His best-known and most critically acclaimed work is Vishnupuram, a fantasy set as a quest through various schools of Indian philosophy and mythology. In 2014, he started his most ambitious work Venmurasu, a modern renarration of the epic Mahabharata and successfully completed the same, thus creating the world's longest novel ever written.

His other well-known novels include Rubber, Pin Thodarum Nizhalin Kural, Kanyakumari, Kaadu, Pani Manidhan, Eazhaam Ulagam and Kotravai. The early major influences in his life have been the humanitarian thinkers Leo Tolstoy and Mohandas Karamchand Gandhi. Drawing on the strength of his life experiences and extensive travel around India, Jeyamohan is able to re-examine and interpret the essence of India's rich literary and classical traditions.

Born into a Malayali Nair family in the Kanyakumari district that straddles Tamil Nadu and Kerala, Jeyamohan is equally adept in Tamil and Malayalam. However, the bulk of his work has been in Tamil. Jeyamohan's output includes nine novels, ten volumes of short-stories/plays, thirteen literary criticisms, five biographies of writers, six introductions to Indian and Western literature, three volumes on Hindu and Christian philosophy and numerous other translations and collections. He has also written scripts for Malayalam and Tamil movies.

Personal life
Jeyamohan was introduced to Arunmozhi Nangai as a reader and married her in 1991. Their son Ajithan was born in 1993 and daughter Chaitanya in 1997.

Early life
Jeyamohan was born on 22 April 1962 in Thiruvarambu of Kanyakumari District, Tamil Nadu, to S.Bahuleyan Pillai and B.Visalakshi Amma. Bahuleyan Pillai was an accounts clerk in the Arumanai registrar's office. Visalakshi Amma hailed from a family of trade-unionists. Jeyamohan's siblings were an elder brother and a younger sister. Bahuleyan's family followed him around on his work-related transfers to Thiruvattar and Arumanai towns in the Kanyakumari district.

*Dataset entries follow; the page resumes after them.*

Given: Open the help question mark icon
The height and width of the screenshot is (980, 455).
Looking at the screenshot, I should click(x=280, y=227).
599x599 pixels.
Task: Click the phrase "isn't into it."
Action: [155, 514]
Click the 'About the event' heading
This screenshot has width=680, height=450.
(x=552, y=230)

Very early on, Jeyamohan was inspired by his mother to take up writing. Jeyamohan's first publication during schooldays was in Ratnabala, a children's magazine, followed by a host of publications in popular weeklies. After high school, Jeyamohan was pressured by his father to take up commerce and accountancy in college. The suicide of a close friend drove him to drop out of college and constantly travel the country in search of physical and spiritual experience. He supported himself by taking up odd jobs and writing in pulp magazines all the while reading voraciously. He took up a temporary job at the Telephones department in Kasargode where he became close to the Leftist trade union circles. He received many of his formative ideas on historiography and literary narrative during that period.

Visalakshi and Bahuleyan committed suicide within a month of each other in 1984, and this drove Jeyamohan further into an itinerant lifestyle. He met writer Sundara Ramasamy in 1985 who took on the role of a mentor and encouraged him to take up writing seriously. Jeyamohan also got another mentor in the form of Aattoor Ravi Varma who sensitized him to the delicate balance between art and life. In parallel, Jeyamohan was an avid reader of Indian classics and philosophical texts like the Bhagavad Gita.

Politics
Jayamohan supported the Aam Aadmi Party (AAP) party during the 2014 Indian general election.

Career

Fiction & literary criticism
In 1987, the journal Kollippaavai published his poem Kaidhi (The Prisoner). In the same year, Nadhi (The River) was published in Kanaiyazhi with a critical mention from writer Ashoka Mitran. The journal Nigazh published Bodhi, followed by Padugai ('The Riverbed'). Critics heaped praise on Padugai for its evocative narrative that wove together myths and contemporary visuals. Jeyamohan wrote his first full-fledged novel Rubber in 1988 and then re-edited and published it in 1990.

The novel won the Akilan Memorial prize for its path-breaking portrayal of the ecological and sociological impact of rubber cultivation in the South Indian states of Kerala and Tamil Nadu. Jeyamohan's speech at the awards function was well received, and he further developed those ideas in Novel (1990), an exploration of the art form and its ideologies, and Naveena Thamizhilakkiya Arimugam, a comprehensive introduction to modernist Tamil literature.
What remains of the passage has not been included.